(Stored items)
[Start of section]

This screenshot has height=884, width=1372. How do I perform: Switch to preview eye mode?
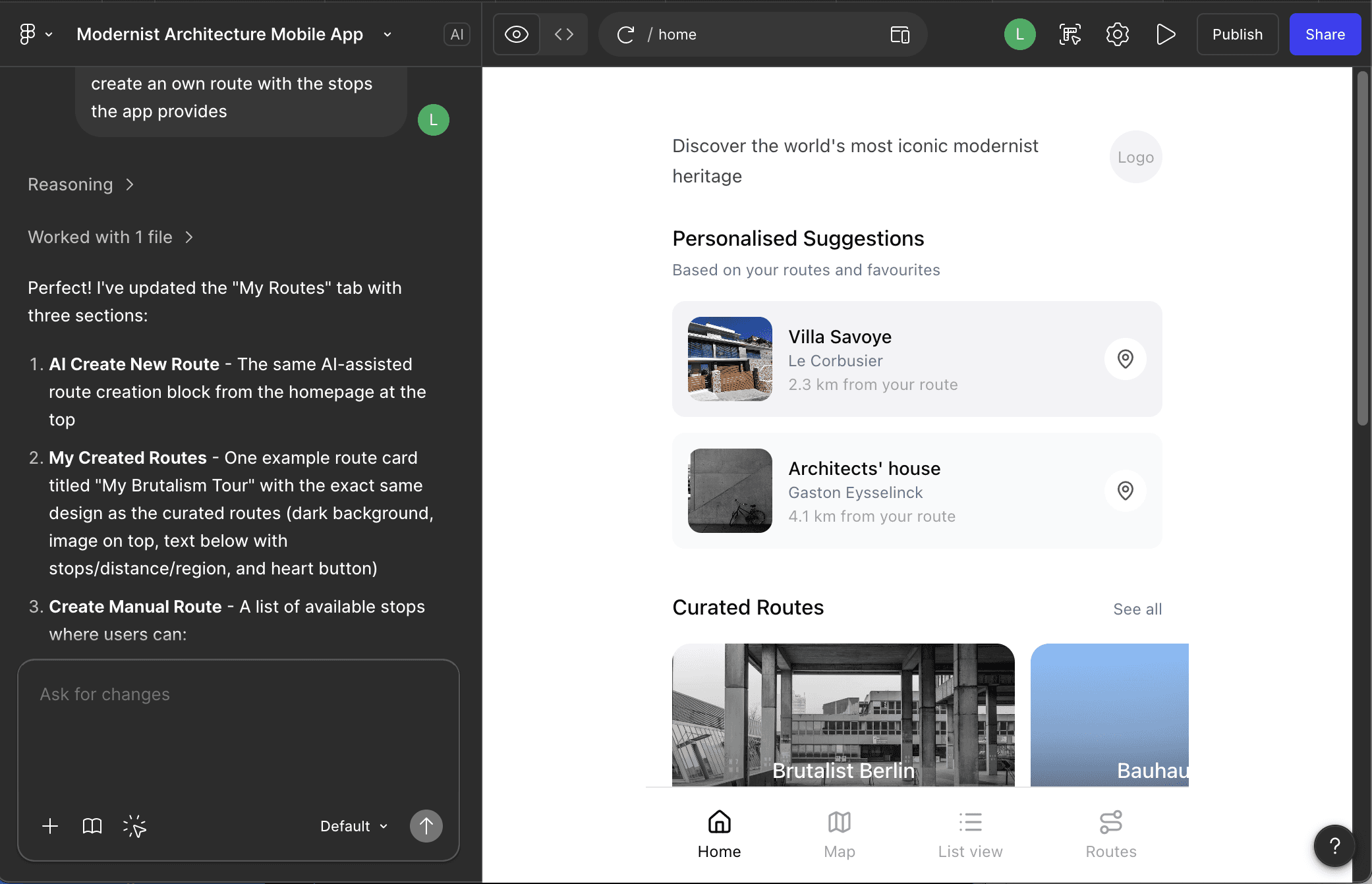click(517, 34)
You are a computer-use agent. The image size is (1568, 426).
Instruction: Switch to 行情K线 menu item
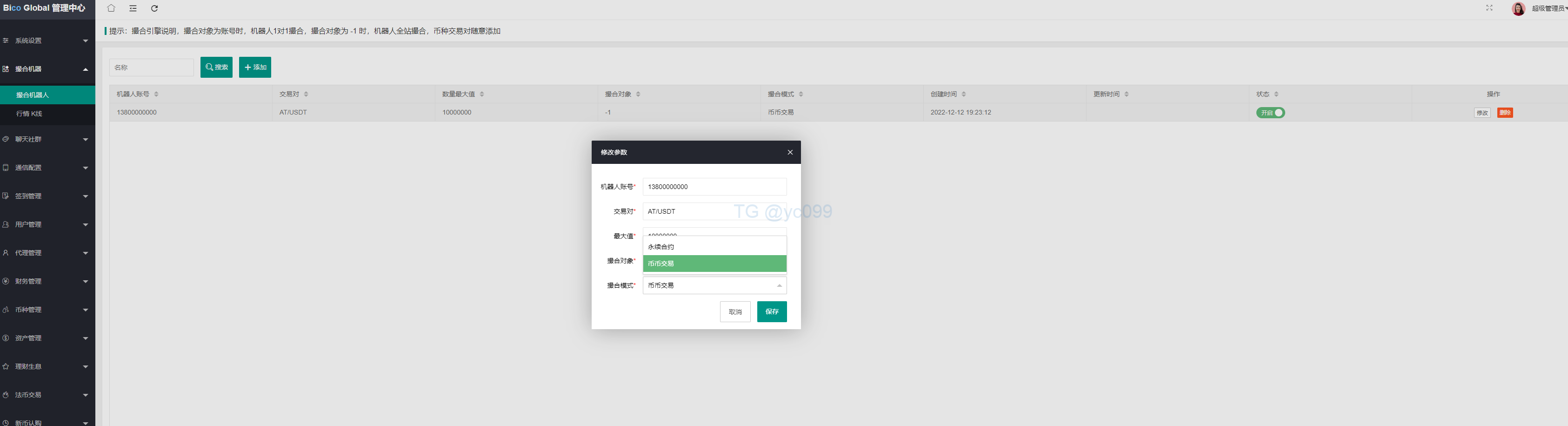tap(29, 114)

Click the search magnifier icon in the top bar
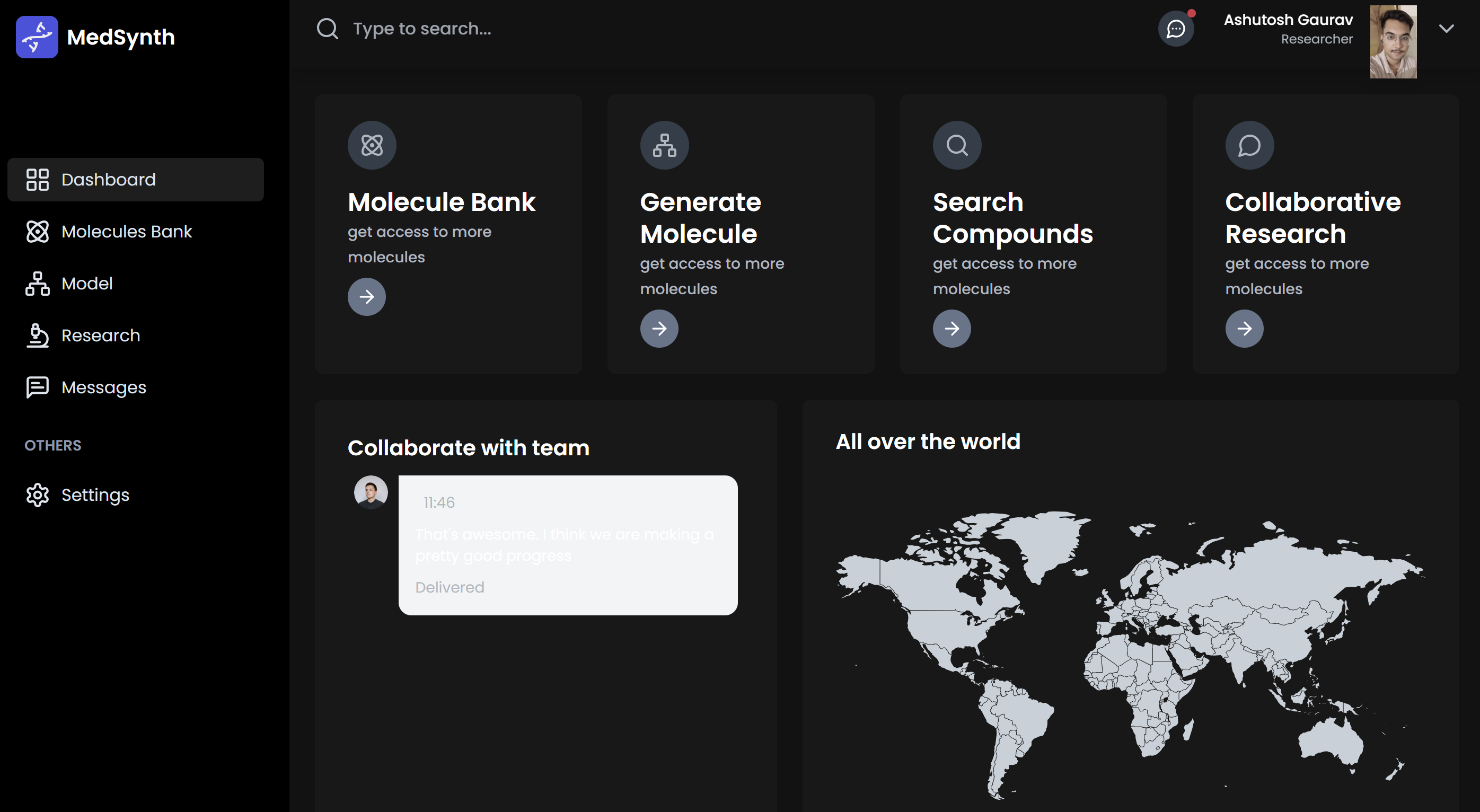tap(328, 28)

[End of section]

- Work to be completed -
Omit the pictures, then extract verbatim only those lines that fall between the line containing "You are a computer-use" and the final line of the records above, both included.

- Answer -
You are a computer-use agent. The image size is (1568, 426).
Instruction: Switch to 行情K线 menu item
tap(29, 114)

Click the search magnifier icon in the top bar
tap(328, 28)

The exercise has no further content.